Leading US conservationist Larry Schweiger, president of Virginia-based National Wildlife Federation visited Bermuda as a special guest speaker at the Bermuda Environmental Alliance’s ‘Latin Night for Planet Earth’ gala last Friday.

Mr Schweiger spoke about climate change and the impact it is likely to have on low-lying land and islands, such as Bermuda, and pointed to ways that the Island can be a ‘clean energy’ model for the world.

Here is a shortened version of Mr Schweiger’s speech:

We need to look north to see our future.

The Arctic is warming faster than any other place on earth. It has warmed more than twice as fast as the global average in the past fifty years. The Arctic has lost 20 percent more summer ice in 2012 than it did in the record-setting year 2007. We could see the complete loss of summer ice by the end of this decade. Dark open water or barren ice-free Arctic lands increase the amount of solar radiation absorbed and further speed the melting process.

Nearly the size of continental United States, Arctic ice is vital for temperature regulation in the Arctic region as it bounces about 90 percent of the sun’s energy as albedo. Open water absorbs 80 percent of the energy thus changing a giant reflector into a massive energy absorbing system. As the Arctic region warms, it thaws the nearby tundra and releases carbon dioxide and methane.

Open water is an important threat because it will heat deep Arctic waters that release methane and spawn the decay of nearby Arctic tundra that has the potential to triple the carbon in the sky through rapid decomposition of the organic matter. As permafrost soils decompose they release massive amounts CO2. Warm Arctic waters and warming thermokarst lakes and ponds also releases large quantities of extremely potent greenhouse-gas methane that further accelerate climate change, as methane is a potent greenhouse gas.

As the Arctic warms, Greenland warms and becomes the source of enormous amounts of runoff. It is an island covered by two-mile thick ice that is being impacted by Arctic warming. During 2011, Greenland dumped 100 billion tons of ice and water into the ocean. In 2007 the worst year on record, about 40 percent of the Greenland surface was experiencing melt. This past summer about 97 percent of the island was experiencing melt. The total volume of water released in 2012 is not yet available but it’s increasingly clear that the Greenland ice sheet may soon pass a point of no return as the Arctic ice disappears.
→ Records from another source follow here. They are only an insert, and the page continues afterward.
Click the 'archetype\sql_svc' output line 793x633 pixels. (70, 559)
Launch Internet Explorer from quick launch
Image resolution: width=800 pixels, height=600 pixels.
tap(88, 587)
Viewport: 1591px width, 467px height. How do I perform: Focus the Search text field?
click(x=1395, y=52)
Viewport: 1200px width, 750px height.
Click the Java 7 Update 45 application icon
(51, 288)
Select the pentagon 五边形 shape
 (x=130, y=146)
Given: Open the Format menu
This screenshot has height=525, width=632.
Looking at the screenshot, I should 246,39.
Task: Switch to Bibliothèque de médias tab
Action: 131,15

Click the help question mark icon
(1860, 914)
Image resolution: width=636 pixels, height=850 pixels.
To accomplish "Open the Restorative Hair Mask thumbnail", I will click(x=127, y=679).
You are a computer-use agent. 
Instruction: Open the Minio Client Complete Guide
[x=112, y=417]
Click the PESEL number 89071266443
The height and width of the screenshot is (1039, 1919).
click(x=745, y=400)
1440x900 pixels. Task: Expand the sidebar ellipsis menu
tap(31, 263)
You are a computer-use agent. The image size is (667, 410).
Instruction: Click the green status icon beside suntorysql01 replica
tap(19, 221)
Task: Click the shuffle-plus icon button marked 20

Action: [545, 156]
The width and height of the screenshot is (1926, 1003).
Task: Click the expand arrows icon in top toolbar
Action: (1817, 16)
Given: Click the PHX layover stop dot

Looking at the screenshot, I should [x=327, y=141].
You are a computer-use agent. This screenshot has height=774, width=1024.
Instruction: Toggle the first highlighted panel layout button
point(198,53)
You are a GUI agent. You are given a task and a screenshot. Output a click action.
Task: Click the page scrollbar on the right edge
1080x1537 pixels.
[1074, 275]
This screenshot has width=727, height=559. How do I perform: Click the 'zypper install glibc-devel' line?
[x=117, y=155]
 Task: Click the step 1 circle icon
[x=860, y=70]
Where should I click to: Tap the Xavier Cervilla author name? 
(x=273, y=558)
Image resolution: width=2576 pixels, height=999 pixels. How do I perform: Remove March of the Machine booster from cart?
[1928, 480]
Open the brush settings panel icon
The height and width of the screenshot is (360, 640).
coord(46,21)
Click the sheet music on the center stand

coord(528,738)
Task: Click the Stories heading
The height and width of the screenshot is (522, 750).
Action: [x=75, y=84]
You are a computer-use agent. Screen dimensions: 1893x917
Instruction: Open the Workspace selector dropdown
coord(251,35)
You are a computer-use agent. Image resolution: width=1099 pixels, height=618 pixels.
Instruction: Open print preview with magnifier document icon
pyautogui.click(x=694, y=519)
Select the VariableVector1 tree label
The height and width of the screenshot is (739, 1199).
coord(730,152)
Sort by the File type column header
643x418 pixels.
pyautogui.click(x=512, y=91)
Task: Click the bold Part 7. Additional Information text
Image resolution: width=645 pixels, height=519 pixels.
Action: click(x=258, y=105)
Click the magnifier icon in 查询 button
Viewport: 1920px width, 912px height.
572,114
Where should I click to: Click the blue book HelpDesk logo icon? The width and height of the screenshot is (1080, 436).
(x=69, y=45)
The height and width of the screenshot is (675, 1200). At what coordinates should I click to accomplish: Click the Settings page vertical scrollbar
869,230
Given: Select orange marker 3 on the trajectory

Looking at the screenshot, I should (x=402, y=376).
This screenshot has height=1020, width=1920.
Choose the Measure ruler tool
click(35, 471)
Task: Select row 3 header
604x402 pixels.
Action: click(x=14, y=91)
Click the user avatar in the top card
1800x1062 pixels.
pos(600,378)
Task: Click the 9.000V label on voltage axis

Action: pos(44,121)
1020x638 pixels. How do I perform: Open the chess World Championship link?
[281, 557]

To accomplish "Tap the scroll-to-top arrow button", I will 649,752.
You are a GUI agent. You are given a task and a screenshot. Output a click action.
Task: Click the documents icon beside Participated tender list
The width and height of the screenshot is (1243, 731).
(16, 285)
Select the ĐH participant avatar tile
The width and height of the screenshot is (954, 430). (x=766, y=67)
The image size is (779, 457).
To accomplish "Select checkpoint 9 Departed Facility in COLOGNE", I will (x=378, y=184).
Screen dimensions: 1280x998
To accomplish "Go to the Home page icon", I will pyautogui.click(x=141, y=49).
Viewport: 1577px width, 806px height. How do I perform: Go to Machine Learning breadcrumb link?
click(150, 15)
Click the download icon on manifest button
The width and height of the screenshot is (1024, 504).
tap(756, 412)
What happens in Greenland will not stay in Greenland. Added to the expansion-driven sea-level rise caused by warming waters, sea level rise from melting glaciers and Greenland is a rapidly approaching reality for islands, coastal communities and mega-delta regions of the world. Worldwide, a one-metre rise in sea level will displace 100 million people.

Warming ocean waters also produce more atmospheric moisture and breed fewer but bigger hurricanes. Powerful climatological shifts caused by an overheated Arctic will have unpredictable but certainly far-reaching consequences to Bermuda and other low-lying regions of the world.

We are already experiencing strong signals that climate change is happening now. Forest fires happen four times as often in the US and burn six times more acres. Massive droughts have been affecting critically important agricultural lands. Mega storms worldwide are increasing damages by about one percent per year. All these climate-driven trends added together signal a challenging future for us all.

Since the island of Bermuda is experiencing sea-level rise three times the world average rates and since it is in the path of hurricanes that are expected to become stronger and stronger, Bermuda should be the model for clean energy for the world. Working together we can decarbonise our energy supplies and avoid the worst.

This is doable. Since electric energy production in Bermuda is primarily produced by expensive imported oil, I believe Bermuda can create an efficient, clean energy path at equal or less cost than consumers are currently paying for electricity. Solar panel prices for example, have declined by 50 percent last year and LED lights and other efficiency measures can dramatically cut energy demand and save money.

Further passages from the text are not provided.